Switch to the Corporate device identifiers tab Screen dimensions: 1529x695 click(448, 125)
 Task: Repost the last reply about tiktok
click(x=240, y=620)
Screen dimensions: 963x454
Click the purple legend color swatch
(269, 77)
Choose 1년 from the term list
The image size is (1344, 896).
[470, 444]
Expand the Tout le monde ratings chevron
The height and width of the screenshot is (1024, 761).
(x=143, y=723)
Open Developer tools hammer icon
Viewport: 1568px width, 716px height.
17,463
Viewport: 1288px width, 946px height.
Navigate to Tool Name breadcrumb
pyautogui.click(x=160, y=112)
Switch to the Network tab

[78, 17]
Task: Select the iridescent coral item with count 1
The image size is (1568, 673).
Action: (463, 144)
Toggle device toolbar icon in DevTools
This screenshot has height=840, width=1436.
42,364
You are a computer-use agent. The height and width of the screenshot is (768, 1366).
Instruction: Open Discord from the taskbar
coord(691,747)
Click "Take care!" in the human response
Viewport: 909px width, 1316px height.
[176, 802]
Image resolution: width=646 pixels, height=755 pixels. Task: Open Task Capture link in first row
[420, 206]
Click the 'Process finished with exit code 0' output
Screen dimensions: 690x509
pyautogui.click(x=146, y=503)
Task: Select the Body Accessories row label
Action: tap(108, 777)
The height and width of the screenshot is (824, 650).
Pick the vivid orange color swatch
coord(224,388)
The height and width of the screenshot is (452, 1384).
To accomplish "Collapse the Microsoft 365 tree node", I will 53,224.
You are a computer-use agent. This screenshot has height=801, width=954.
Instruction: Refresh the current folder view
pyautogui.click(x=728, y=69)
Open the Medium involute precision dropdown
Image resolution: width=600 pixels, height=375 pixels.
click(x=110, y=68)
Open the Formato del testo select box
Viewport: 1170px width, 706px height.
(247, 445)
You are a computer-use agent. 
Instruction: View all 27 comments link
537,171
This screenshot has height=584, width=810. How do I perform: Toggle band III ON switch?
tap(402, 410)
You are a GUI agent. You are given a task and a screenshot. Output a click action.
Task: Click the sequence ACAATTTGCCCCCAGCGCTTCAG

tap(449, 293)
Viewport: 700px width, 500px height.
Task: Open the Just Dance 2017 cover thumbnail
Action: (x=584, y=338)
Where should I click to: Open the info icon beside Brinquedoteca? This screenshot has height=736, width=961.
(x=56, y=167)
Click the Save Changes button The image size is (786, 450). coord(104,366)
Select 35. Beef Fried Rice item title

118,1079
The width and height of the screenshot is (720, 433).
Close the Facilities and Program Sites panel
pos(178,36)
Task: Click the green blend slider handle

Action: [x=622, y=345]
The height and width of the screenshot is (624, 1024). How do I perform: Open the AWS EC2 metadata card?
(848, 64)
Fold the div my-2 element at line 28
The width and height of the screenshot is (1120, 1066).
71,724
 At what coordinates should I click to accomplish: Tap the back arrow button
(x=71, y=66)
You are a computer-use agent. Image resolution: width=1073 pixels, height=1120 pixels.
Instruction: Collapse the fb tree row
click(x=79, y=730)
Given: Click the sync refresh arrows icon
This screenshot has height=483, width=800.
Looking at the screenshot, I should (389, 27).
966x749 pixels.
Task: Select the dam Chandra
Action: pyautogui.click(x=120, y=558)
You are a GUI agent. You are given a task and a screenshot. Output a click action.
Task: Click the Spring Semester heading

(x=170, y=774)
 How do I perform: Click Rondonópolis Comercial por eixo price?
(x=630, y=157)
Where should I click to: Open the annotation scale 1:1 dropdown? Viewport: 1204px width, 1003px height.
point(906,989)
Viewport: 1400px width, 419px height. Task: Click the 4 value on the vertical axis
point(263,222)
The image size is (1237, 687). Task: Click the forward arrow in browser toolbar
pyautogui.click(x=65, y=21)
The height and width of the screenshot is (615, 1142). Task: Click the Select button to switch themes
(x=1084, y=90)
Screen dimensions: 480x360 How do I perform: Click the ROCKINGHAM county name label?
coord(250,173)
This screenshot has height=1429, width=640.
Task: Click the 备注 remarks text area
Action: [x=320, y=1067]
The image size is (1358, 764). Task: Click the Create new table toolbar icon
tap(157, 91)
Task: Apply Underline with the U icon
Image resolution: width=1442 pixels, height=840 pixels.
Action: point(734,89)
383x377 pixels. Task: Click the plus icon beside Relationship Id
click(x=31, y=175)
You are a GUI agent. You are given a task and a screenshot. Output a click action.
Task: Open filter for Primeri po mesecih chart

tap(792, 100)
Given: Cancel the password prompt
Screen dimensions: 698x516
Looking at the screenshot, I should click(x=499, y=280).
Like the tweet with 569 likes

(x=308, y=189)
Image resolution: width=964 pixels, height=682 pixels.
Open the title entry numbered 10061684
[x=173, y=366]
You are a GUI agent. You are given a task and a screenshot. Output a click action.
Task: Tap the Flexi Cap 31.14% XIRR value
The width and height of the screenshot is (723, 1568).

:::

INSTRUCTIONS TO FOLLOW —
For the string "device", return every line of the data where it appears.

SOLVED PROBLEM —
Switch to the Corporate device identifiers tab Screen dimensions: 1529x695 click(448, 125)
Toggle device toolbar icon in DevTools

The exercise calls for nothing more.